◆ TEXTE FOURNI:
**********

Les haidroits ou hait-droits :
Conséquences :
La répression est féroce et cruelle. Jean de Bavière arrive le lendemain à Liège venant de Maastricht. Il fait supplicier puis exécuter les haitdroits ainsi que les familles nobles rebelles dont la veuve de Henri de Hornes. Toutes les chartes, franchises et libertés accordées à la cité de Liège sont supprimées. Les notables de la ville (baillis, prévôts, maires) sont désormais nommés par l’évêque. Le duc de Bourgogne épargna la ville du pillage mais elle dut payer une contrepartie de 220.000 écus d’or et dédommager la ville de Maastricht à hauteur de 60.000 couronnes.
Références :
Othée 1408, chronique d’un drame, Henri Defresne et Yves Charlier,
Comité des Fêtes d’Othée asbl, Liège 2008.
Remarquable ouvrage d’où sont tirés les blasons peints par Marcel Vergeylen.

**********

◆ ENTRÉES EXTRAITES:
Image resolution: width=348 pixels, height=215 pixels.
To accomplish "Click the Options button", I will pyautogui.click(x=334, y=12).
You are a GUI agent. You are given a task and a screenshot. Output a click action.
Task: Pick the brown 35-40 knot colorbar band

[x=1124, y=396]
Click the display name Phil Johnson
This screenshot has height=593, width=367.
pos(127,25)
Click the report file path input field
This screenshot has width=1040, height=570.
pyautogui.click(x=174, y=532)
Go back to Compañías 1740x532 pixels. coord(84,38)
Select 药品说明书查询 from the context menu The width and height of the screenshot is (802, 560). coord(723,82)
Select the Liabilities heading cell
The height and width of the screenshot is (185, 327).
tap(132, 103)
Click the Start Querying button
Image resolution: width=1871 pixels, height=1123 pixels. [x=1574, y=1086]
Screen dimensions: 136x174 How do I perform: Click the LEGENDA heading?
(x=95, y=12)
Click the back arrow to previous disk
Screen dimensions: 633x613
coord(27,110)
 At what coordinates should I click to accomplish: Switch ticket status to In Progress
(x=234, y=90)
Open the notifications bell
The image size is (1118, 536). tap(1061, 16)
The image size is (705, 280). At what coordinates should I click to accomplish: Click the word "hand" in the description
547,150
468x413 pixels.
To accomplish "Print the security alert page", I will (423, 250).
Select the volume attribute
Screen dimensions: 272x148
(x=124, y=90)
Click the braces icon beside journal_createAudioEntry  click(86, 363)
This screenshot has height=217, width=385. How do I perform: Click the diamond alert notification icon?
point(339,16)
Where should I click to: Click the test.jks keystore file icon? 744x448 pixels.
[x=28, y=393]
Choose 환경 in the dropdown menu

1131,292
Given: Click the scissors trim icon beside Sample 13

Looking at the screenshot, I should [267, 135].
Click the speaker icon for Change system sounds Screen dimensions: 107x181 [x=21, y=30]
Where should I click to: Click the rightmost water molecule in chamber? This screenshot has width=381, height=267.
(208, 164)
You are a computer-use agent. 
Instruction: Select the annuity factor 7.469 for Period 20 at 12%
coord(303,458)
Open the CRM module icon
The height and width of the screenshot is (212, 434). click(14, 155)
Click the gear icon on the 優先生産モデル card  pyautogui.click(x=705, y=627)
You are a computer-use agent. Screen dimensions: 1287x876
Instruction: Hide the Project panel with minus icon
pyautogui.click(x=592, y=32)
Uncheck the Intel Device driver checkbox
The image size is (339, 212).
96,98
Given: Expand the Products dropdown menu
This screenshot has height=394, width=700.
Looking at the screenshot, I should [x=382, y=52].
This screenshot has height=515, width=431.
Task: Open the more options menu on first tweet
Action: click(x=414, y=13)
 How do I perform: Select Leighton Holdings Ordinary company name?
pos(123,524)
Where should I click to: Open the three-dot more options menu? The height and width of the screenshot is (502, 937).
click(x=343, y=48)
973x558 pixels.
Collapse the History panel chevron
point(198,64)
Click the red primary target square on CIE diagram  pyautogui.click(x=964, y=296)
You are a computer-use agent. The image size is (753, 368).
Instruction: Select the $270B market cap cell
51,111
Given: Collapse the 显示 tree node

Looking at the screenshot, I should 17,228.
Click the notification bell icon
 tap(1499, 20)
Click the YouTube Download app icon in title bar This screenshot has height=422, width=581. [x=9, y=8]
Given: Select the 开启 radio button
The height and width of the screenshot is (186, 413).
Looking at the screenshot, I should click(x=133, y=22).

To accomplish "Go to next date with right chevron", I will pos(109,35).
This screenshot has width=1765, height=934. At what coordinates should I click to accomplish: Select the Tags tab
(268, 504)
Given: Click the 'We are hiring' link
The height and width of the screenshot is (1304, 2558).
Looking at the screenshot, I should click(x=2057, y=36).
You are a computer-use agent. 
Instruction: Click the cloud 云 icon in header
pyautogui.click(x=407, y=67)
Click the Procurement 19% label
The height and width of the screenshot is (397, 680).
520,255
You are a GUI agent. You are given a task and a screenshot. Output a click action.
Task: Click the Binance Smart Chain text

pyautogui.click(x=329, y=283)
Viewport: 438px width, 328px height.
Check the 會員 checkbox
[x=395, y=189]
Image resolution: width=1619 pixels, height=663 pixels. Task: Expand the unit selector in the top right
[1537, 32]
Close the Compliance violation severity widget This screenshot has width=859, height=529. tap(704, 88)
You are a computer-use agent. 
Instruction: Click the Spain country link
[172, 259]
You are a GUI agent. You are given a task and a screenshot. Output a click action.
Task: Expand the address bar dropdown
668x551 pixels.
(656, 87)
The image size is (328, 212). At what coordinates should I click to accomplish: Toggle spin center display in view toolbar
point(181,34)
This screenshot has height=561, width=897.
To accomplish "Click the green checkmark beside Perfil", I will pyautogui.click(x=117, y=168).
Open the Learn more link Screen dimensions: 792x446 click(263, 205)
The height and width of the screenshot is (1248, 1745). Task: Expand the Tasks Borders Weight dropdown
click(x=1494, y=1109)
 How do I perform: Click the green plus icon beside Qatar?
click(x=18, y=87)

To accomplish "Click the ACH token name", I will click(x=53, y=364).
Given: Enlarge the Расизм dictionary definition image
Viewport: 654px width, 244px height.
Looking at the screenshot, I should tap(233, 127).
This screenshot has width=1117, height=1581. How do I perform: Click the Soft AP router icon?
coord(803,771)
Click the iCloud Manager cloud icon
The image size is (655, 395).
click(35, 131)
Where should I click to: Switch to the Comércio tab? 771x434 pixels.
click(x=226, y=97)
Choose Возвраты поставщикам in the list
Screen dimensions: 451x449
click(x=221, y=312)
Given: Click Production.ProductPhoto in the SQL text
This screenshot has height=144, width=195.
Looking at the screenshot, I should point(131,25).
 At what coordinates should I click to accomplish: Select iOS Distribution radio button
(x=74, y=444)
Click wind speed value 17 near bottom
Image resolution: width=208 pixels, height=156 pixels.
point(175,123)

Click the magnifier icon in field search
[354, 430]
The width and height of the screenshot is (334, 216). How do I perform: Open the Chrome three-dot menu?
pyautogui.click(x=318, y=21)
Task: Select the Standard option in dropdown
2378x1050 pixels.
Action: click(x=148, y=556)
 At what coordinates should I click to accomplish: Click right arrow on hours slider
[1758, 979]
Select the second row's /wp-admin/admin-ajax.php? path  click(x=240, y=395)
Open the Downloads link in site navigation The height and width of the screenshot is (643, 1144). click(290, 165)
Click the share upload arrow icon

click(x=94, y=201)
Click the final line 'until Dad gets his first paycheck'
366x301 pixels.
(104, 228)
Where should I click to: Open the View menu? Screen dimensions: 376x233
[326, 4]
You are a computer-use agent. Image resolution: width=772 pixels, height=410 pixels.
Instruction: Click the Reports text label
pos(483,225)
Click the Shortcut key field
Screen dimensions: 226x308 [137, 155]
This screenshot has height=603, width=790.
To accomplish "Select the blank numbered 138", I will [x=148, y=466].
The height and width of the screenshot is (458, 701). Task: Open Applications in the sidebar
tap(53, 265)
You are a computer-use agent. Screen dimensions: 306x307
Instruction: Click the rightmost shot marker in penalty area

**********

◆ TRAVAIL À FAIRE:
a) D'après le texte fourni, de quelle ville Jean de Bavière arrive-t-il à Liège ?
b) Recopiez mot pour mot le passage du texte fourni qui va de « Les haidroits ou » jusqu'à « asbl, Liège 2008. » inclus.

◆ EN RÉPONSE:
a) De Maastricht.

b)
Les haidroits ou hait-droits :
Conséquences :
La répression est féroce et cruelle. Jean de Bavière arrive le lendemain à Liège venant de Maastricht. Il fait supplicier puis exécuter les haitdroits ainsi que les familles nobles rebelles dont la veuve de Henri de Hornes. Toutes les chartes, franchises et libertés accordées à la cité de Liège sont supprimées. Les notables de la ville (baillis, prévôts, maires) sont désormais nommés par l’évêque. Le duc de Bourgogne épargna la ville du pillage mais elle dut payer une contrepartie de 220.000 écus d’or et dédommager la ville de Maastricht à hauteur de 60.000 couronnes.
Références :
Othée 1408, chronique d’un drame, Henri Defresne et Yves Charlier,
Comité des Fêtes d’Othée asbl, Liège 2008.